Zbyt wielka to sprawa i zbyt wiele złych zjawisk, jak na jedną odpowiedź! Zwłaszcza że wieki całe nad tym pracowały, a my daliśmy się tym wiekom podejść. I rzeczywiście reagujemy nieraz tak,
że sami siebie powinniśmy się bać.
Ale to idzie z góry, od polityki, zwłaszcza wtedy, gdy lubimy pouczać, nie mając podstaw. Ustawiczna krytyka, złośliwość nienawistna, ciasne partyjniactwo - to przecież jest wynik tej samej narodowej mentalności co reszta zjawisk.

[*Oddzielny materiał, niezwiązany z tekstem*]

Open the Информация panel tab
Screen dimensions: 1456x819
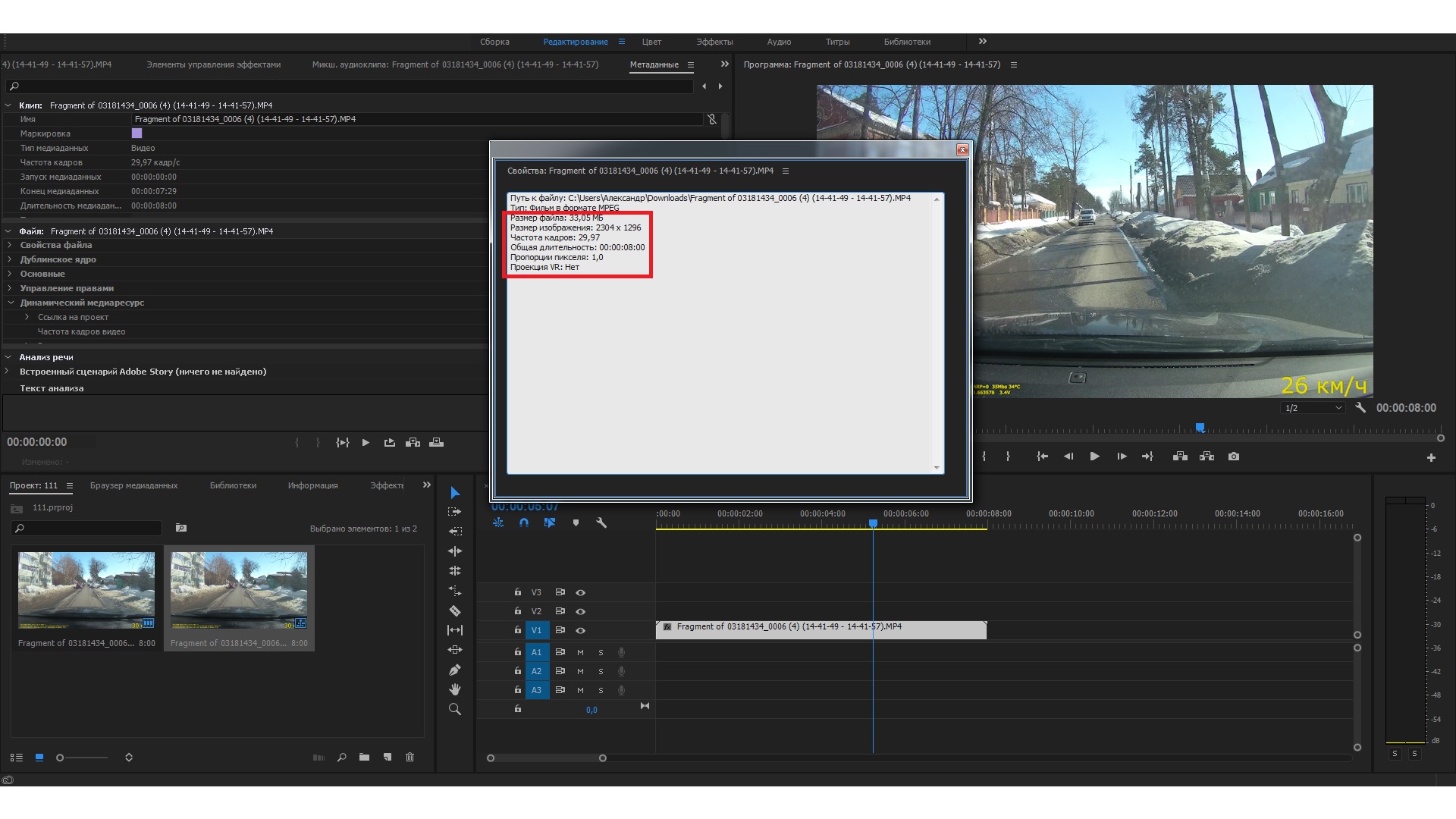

Ale czy nie krytykować w ogóle, gdy ewidentnie nasze doświadczenie podsuwa nam ściśle określone potrzeby? Odpowiednie reakcje powinna nam podyktować mądrość. Nie tylko polityczna. Ale ta, która wypływa z poczucia własnych wartości, z rozeznania historycznego, psychologicznego,
ze świadomej akceptacji, ale i z szacunku dla odmienności.
Odpowiednie reakcje powinna nam podyktować mądrość - ta, która wypływa z poczucia własnych wartości
Niestety, to jest nie tylko sprawa widoczna w polityce, ale także w stosunkach międzyludzkich,
a idealna jest do rozpoznania także w naszej sztuce. Chodzi więc o to, że u nas bardzo często myli się ekspresję z histerią. Teatr np. zawsze pracował nad tym, aby ukryć histerię. Konrad Swinarski, Jerzy Jarocki tępili ją. Wyczuwali w aktorach jakimś szóstym zmysłem skłonność do histerii.
Pamiętam, że i my z Jurkiem Trelą nad tym pracowaliśmy.
Tymczasem teraz patrzę na młode przedstawienia, młode filmy i widzę gołym okiem, że tu niestety, wciąż chodzi o tę nieszczęsną histerię. Ja wtedy muszę wyjść z sali, bo się tak wstydzę za tych młodych najczęściej ludzi. Ale ogólnie - preferujemy histerię, bo łatwiej wtedy ukryć niekompetencję.
To samo dzieje się, gdy obserwuję różne wystąpienia polityczne. Obecność histerii stała się niemal naturalna. Zwłaszcza wtedy, gdy zadufanie towarzyszy przykremu prowincjonalizmowi,
a wywyższanie się - wielkiemu kompleksowi niższości.
A wszystkie te pojęcia, to nie jest geografia, to jest mentalność. Ale my nie umiemy nawet operować ani naszym prowincjonalizmem, ani naszymi kompleksami. Nawet trudno się przemóc,
by czerpać ze swojego otoczenia.
To nieraz chodzi o drobiazgi, ale naturalność ich podjęcia, świadczy właśnie o akceptacji. Oto wspaniali, zawodowi muzycy z małego miasteczka w Czechach grają ludowe melodie ze swoich okolic. Gdzież u nas by ktoś się do tego posunął? Oto elementy stroju ludowego można odnaleźć
w eleganckich kostiumach lub garniturach w Bawarii i Bawarczycy je noszą. Już widzę, jak my coś podobnego moglibyśmy zaakceptować u nas!
Tymczasem nasza ogólna niepewność i kompleksy spowodowały, że najchętniej, z pełnym patosem popularyzuje się u nas wszelkie popłuczyny. Po wszystkim. Po obcych sztukach, po wymyślonej przy zakompleksionych biurkach "kulturze popularnej i nowoczesnej".
Po czyjejś obyczajowości, po tzw. współczesności, od której postanowiliśmy nie odstawać. Ten symboliczny już "Testosteron", lub te popłuczyny, czyli "Ladies", unaoczniły określony typ humoru, który się preferuje.
Chodzi o takie przekomarzanie się dowcipasami. To są całe sceny, gdzie bohaterowie przerzucają sobie jakieś sformułowania, nie zauważając, że jest to pikowanie w dół, aż np. do takiego stwierdzenia, jakie nagle się pojawia w "Ladies", że "życie przeszło jak z chuja strzelił". I co? I nic! Tylko takie przerzucanie powoduje, że nikt nie jest wrażliwy na inny typ filmu.
A tu ma np. powstać film o 1968 r. w Czechosłowacji, gdzie zawodowi scenarzyści też idą takimi dowcipasami. I tak czytam i myślę sobie, o już się boją, że nie trafią do widowni! I koło się zamyka.